Crowder, however, suggested that building transmission lines, while adding cost, could benefit the rate payers if it gets cheaper sources of power into more places. Thus the net cost of electricity could actually decrease with the right transmission infrastructure.
The ETT Backbone Plan
AEP and Warren Buffett’s MEHC first filed a request for the PUC to grant a Certificate of Convenience and Necessity so Electric Transmission of Texas can officially enter the market. In anticipation of that, ETT has already submitted plans to the PUC for laying down new transmission lines feeding from the West Texas CREZ to the demand areas.
Under the proposal brought before PUC, AEP and MEHC would each own half of ETT.
Crowder said that ERCOT tends to think in five year increments. It plans to solve current problems with a plan that takes five years to implement. But this can be problematical, as it takes about five years to build the transmission infrastructure needed to solve current problems. By the time the transmission is built, new problems need solving through another five-year plan.
So AEP proposed a plan that Crowder described as a two-step process. The first step is to lay down a few hundred miles of transmission lines west of the I-35 corridor. These would include in large part half-loop of 765 kV wire starting in Zorn (northeast of San Antonio) and stretching north-northwest, then curving back around to the east, ending north of the DFW area.
AEP has already been using those upgraded transmission lines in the east for the last 40 years, but they have yet to be used in Texas, Crowder said. Texas uses nothing more powerful than 345 kV transmission wires. Crowder said that 765 kV lines can move six times the amount of power that 345 kV lines can. “Instead of a one-lane road, you get a six lane superhighway for 50 feet more right of way,” he said.
The second step in the process is what ETT calls the backbone plan. This plan includes looping the 765 kV wires back down through the Brazos Valley, through Katy and down into Hidalgo County.
The Oncor Plan
Larry Reiter of Oncor testified before the PUC to summarize the Oncor Plan.
Oncor’s proposal, like ETT’s, includes all the CREZ selected in Hudson’s memo, in the Panhandle, McCamey, and Morgan Creek areas. Said Reiter: “One of the primary objectives in the creation of the Oncor plan was flexibility.”

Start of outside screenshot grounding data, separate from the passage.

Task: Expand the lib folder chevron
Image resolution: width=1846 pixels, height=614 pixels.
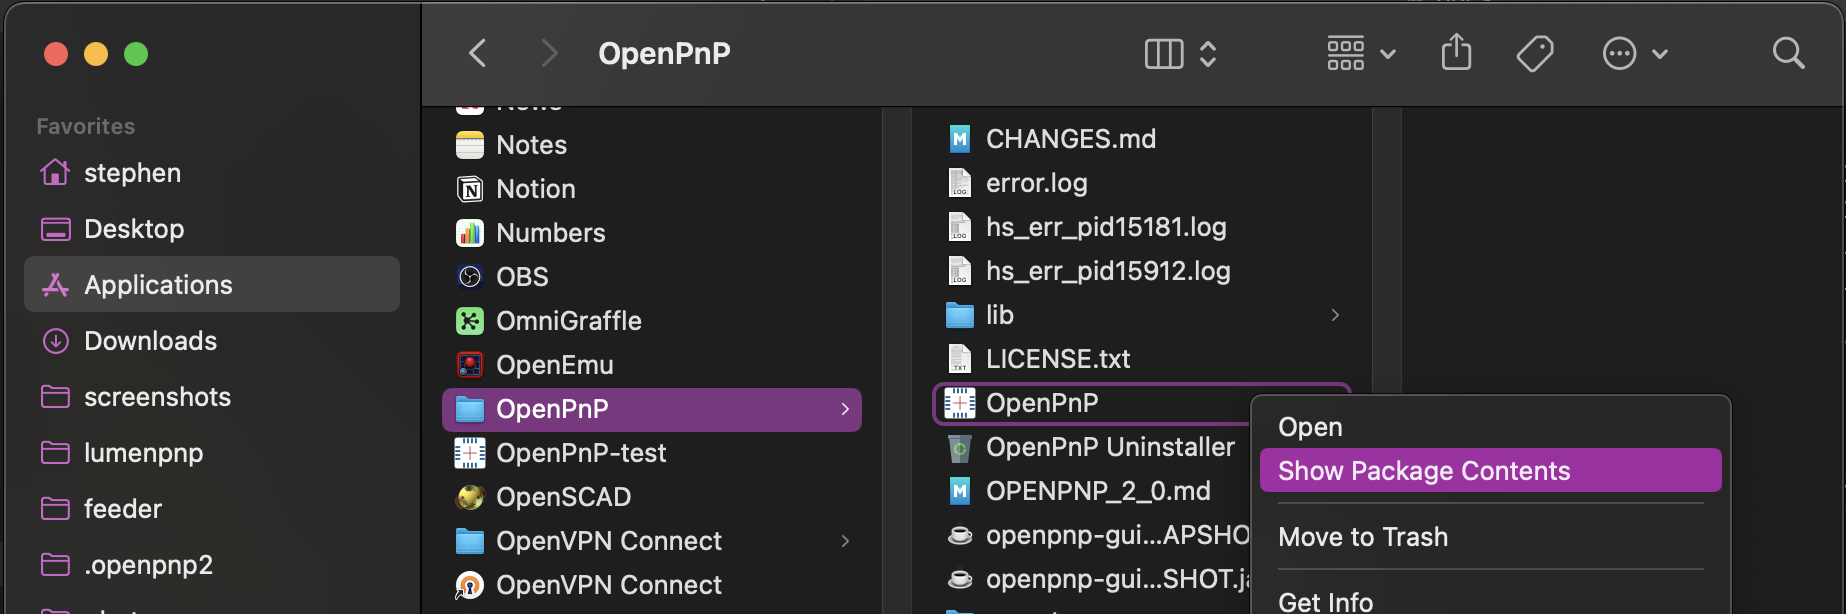Action: click(1335, 315)
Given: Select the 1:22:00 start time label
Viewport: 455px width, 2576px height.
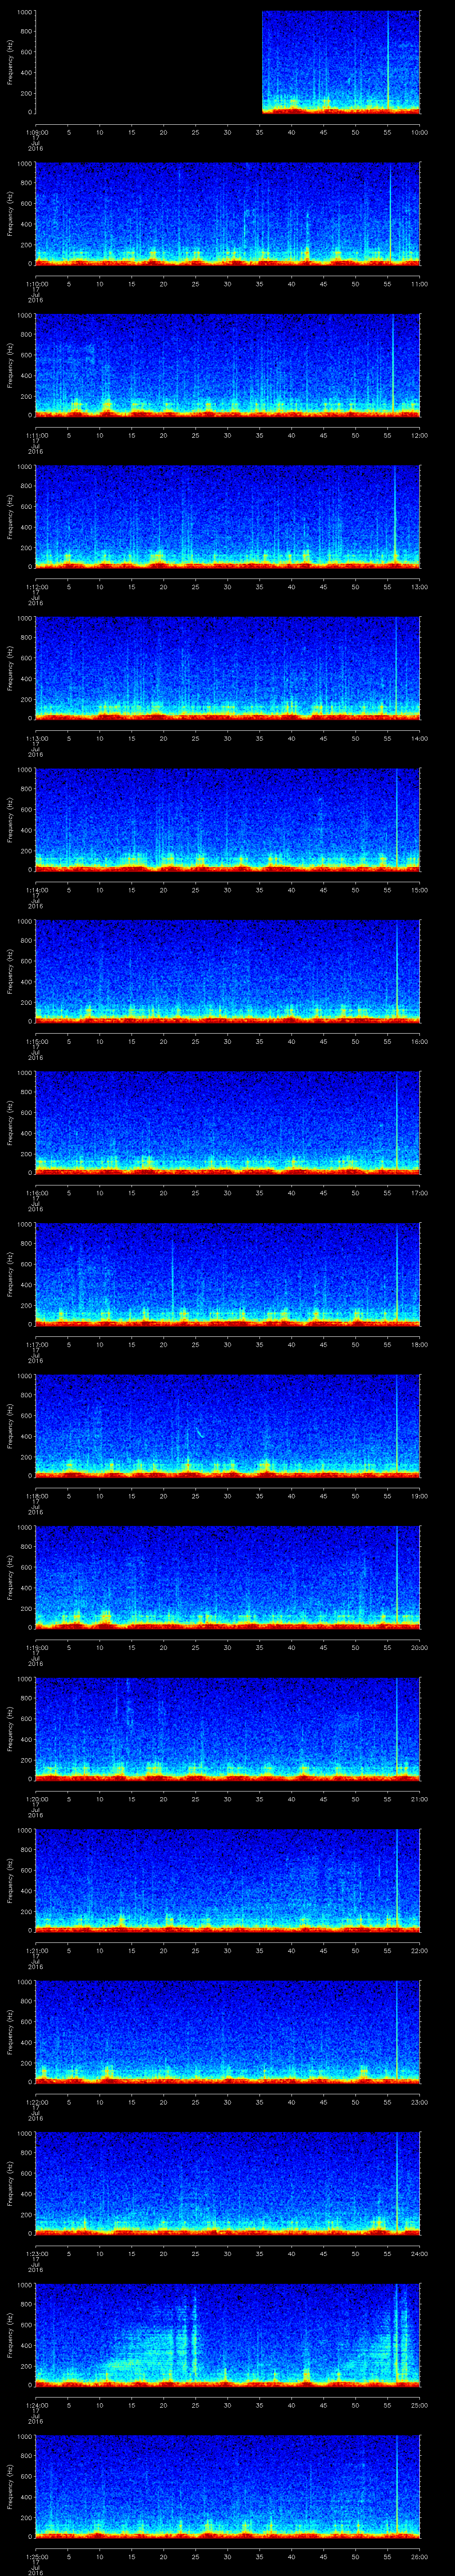Looking at the screenshot, I should tap(36, 2102).
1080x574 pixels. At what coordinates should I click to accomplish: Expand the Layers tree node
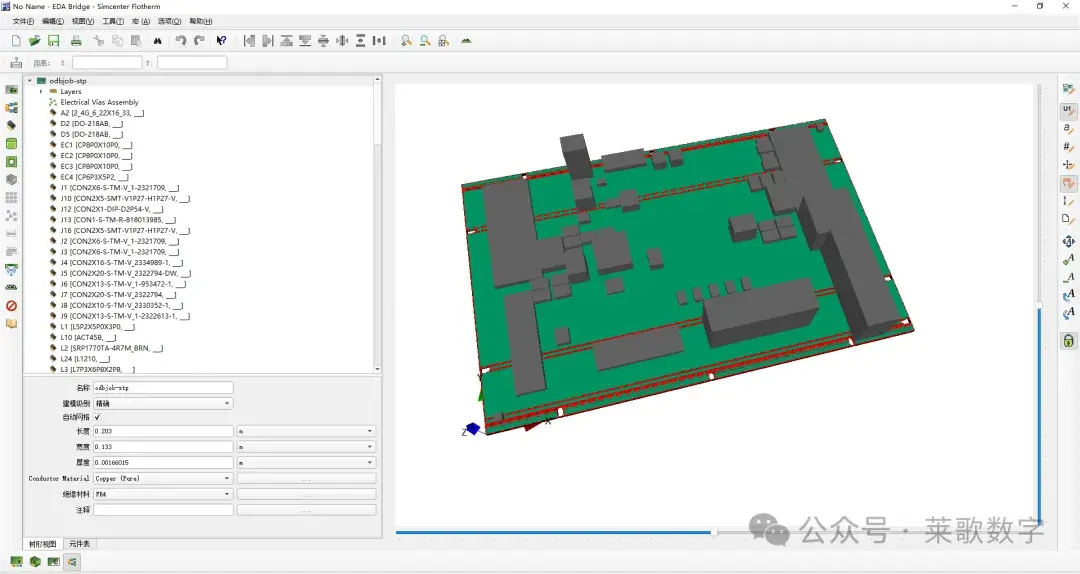pyautogui.click(x=41, y=92)
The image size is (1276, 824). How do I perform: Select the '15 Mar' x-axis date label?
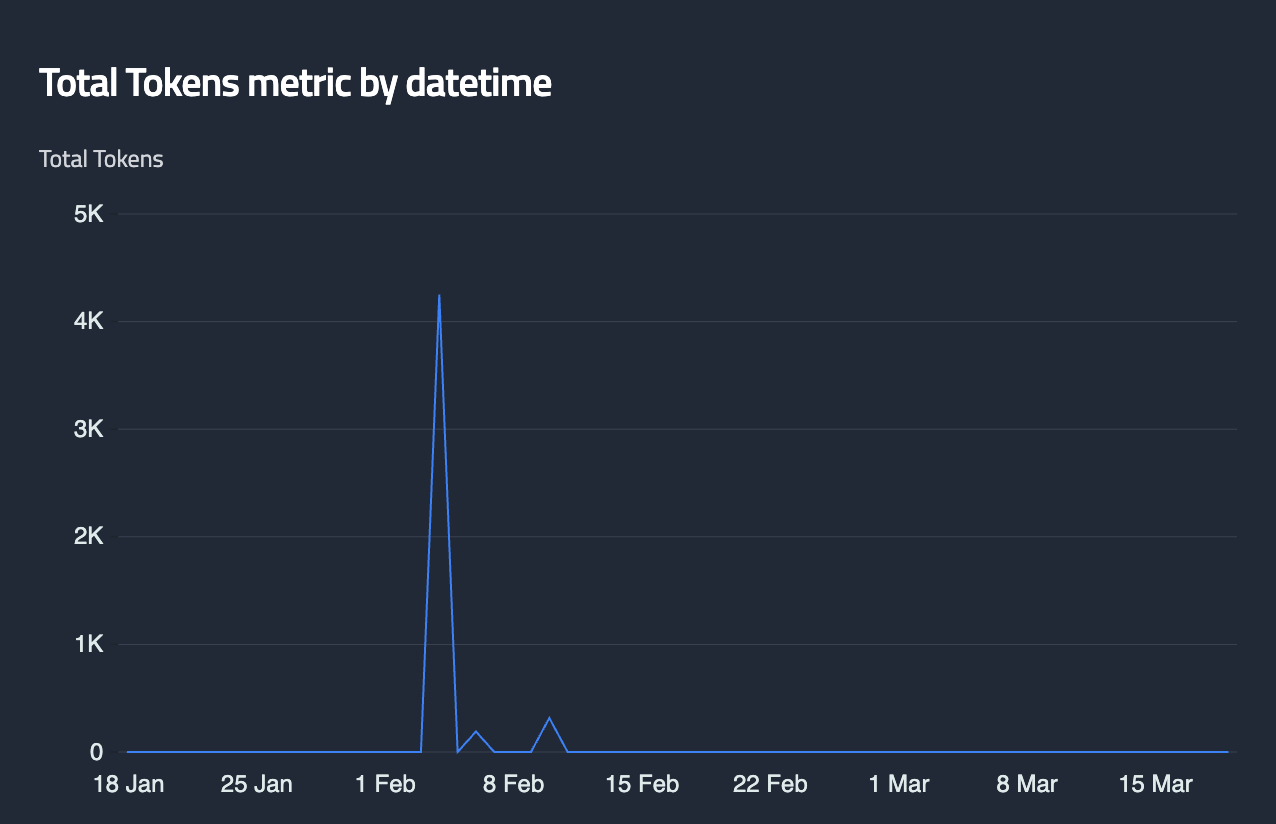click(1156, 784)
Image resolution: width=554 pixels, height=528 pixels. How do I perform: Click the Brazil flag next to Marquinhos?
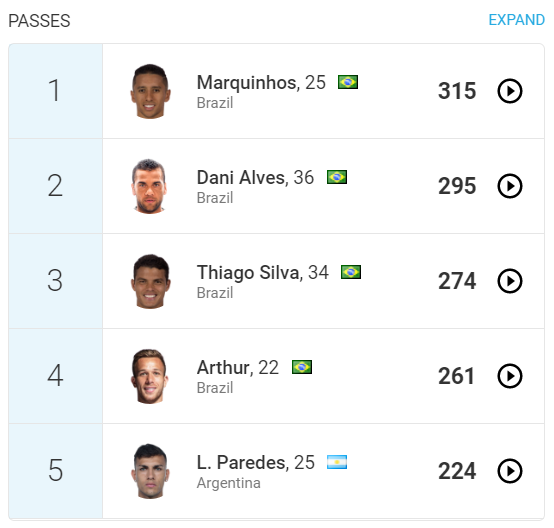pos(348,82)
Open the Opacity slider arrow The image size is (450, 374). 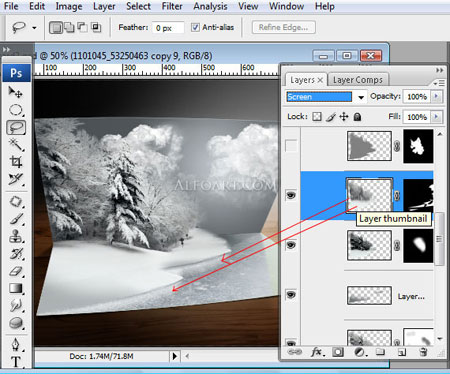(x=436, y=96)
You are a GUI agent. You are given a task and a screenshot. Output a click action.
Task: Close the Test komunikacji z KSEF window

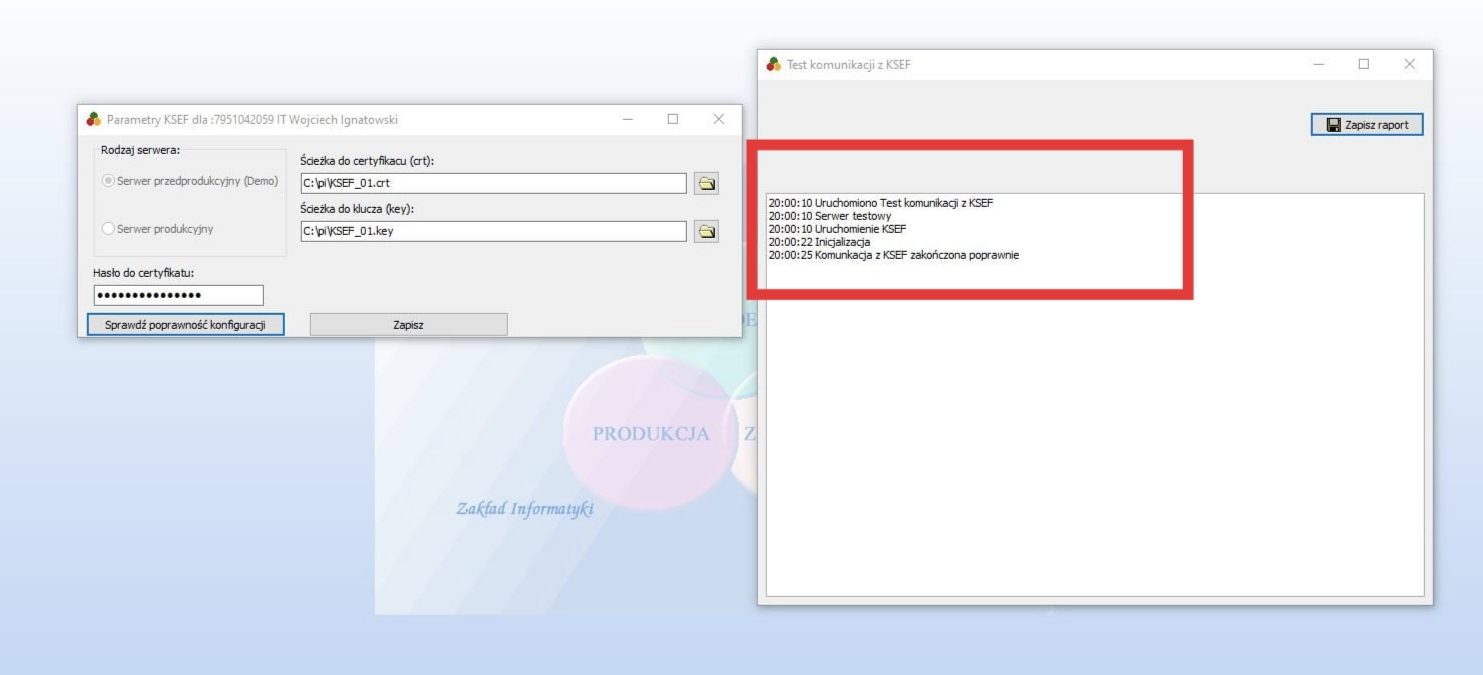coord(1409,65)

Oncor does not include 765 kV lines in their proposal. “While Oncor understands that other options such as 765 kV and HVDC [high voltage direct current] are available and may be attractive in certain circumstances,” Reiter testified, “the Company believes that 345 kV would be best way to achieve the performance necessary to interconnect the CREZ under consideration … at the most reasonable cost.”
The Oncor plan does include upgrades to existing 345 kV lines however.
“At Oncor we want to be part of this big picture solution,” Schein said. “…We feel that the proposal that we put forward is very flexible, in that it is not contingent on one or two things happening. As the scope changes, it can adapt to that changing scope. So we feel like that flexibility is an attribute and what separates ours.”
Other transmission companies looking to lay down electric highways in Texas include Centerpoint Energy Houston Electric, Sharyland Utilities, Lower Colorado River Authority and CPS Energy.
“At the end of the day as a state we’re going to end up with something that’s good,” Schein said.